Seguridade Social: “Do mínimo de informação ao máximo de especulação”
Reportagem da Folha de S. Paulo (11/1), intitulada “Gasto com seguridade social caiu pela 1ª vez em 12 anos”, o jornalista Gustavo Patu informa que os gastos federais com a seguridade social caíram no ano passado, como proporção da renda nacional, pela primeira vez em 12 anos. Em 2008, mesmo com recordes sucessivos da arrecadação de impostos, a trajetória do gasto social foi interrompida. “A conta da seguridade passou de menos de 10% para o equivalente a 13% do PIB em 2007, e a despesa total da União subiu de 14,5% para pouco mais de 18% do PIB”, informa.
Ainda segundo o jornalista, no ano passado, a seguridade consumiu R$ 372 bilhões, conforme registros quase idênticos do sistema de acompanhamento dos gastos federais oferecido pelo Senado e da ONG Contas Abertas, especializada no setor. “O montante, ainda sujeito a ajustes, equivale a algo entre 12,6% e 12,9% do PIB”, calcula. Para ele, a queda do gasto como proporção do produto não significa, necessariamente, piora dos serviços sociais, mas trata sim de um deslocamento de prioridades, uma vez que a receita e a despesa dos governos sobem com o PIB e, no caso brasileiro, em ritmo até superior ao da renda nacional. Ou seja, para Gustavo Patu, a seguridade perdeu espaço no orçamento.
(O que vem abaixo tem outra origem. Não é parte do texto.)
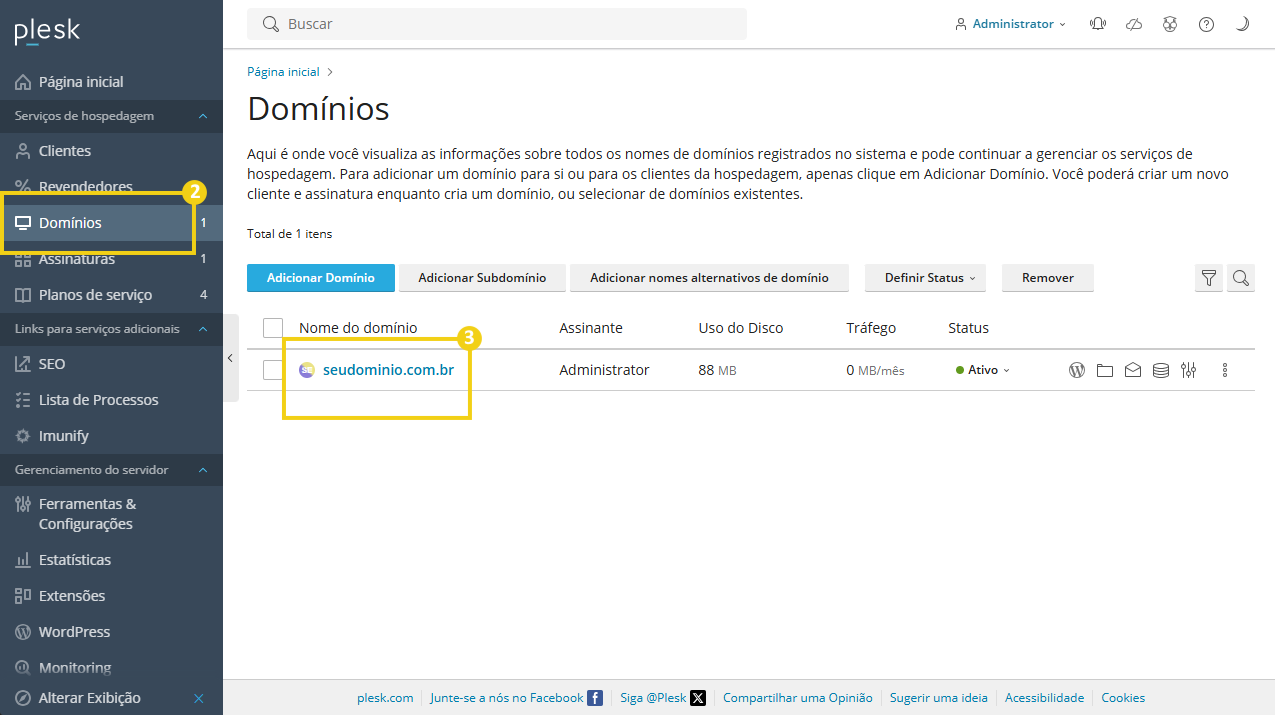Open the three-dot menu for the domain row
1275x715 pixels.
(x=1225, y=370)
Na análise do economista Guilherme Delgado, aposentado pelo Instituto de Pesquisa Econômica Aplicada (Ipea), a afirmação de que a despesa com seguridade social teria caído em 2008, supostamente de 13% do PIB em 2007 para uma estimativa – que é preliminar – entre 12,6% e 12,9% do PIB, é ambígua. “Do jeito que esta notícia está apresentada, a informação tanto pode estar correta como incorreta”, pressupõe. Isso porque, explica, “não são apresentados quaisquer dados, critérios de mensuração e decomposição desse orçamento”.
Para Guilherme, que é consultor da Comissão Brasileira de Justiça e Paz, a matéria é totalmente especulativa e muito pouco informativa. O fato de o orçamento da seguridade social crescer menos que o PIB, quando o PIB teria crescido acima de 5% em 2008, precisa ser analisado sob o prisma dos direitos sociais e funcionais, “que estão albergados nesse orçamento e lhe imprimem uma conotação fortemente demográfica”.
Outra matéria da Folha de S. Paulo sob a manchete “Gasto com assistência social aumenta 16% em relação a 2007”, publicada também no dia 11/1, fomenta ainda mais o debate: enquanto os benefícios previdenciários e a saúde contribuíram para a redução da fatia da seguridade no orçamento da União, a assistência social manteve no ano passado o crescimento acelerado de gastos dos últimos anos. “As despesas assistenciais chegaram aos R$ 28,8 bilhões, um aumento de 16% sobre o volume do ano anterior”, mostrou a reportagem ao afirmar que foi prioridade do governo Lula os gastos com a assistência social, impulsionada pelos programas Benefício de Prestação Continuada e Bolsa Família.
Na análise de Guilherme, há que fazer primeiramente uma distinção conceitual entre o Bolsa Família, “que tem a cara do governo Lula”, e os chamados Benefícios de Prestação Continuada (BPC). “Estes últimos são um direito social constitucionalizado”, explica. O gasto social nesse caso depende da demanda de idosos e inválidos na “linha da pobreza” de l/4 de salário mínimo de renda-per-capita. “Aliás os BPCs, assim como os demais benefícios pagos pelo INSS, tendem a impactar a despesa do sistema tanto pelo salário mínimo quanto pela evolução dos ‘estoques de benefícios em manutenção’”, salienta.
Segundo o economista, os BPCs devem crescer entre 2,6% a 3,0% ao ano, que é o patamar mínimo de crescimento em termos reais (crescimento físico) do conjunto dos benefícios pagos pelo INSS. “Isto devidamente ponderado pelo incremento real do salário mínimo dá o parâmetro do crescimento dos gastos previdenciários e assistenciais”, diz. Junto, calcula, correspondem a cerca de 8,0 do PIB.
Para ele, a reportagem misturou várias informações: dados em proporção do PIB com valores em reais nominais. “Eu creio que a grande imprensa continua nessa matéria sobre seguridade social, como em tantas outras de interesse geral, operando com a técnica do mínimo de informação ao máximo de especulação”, conclui.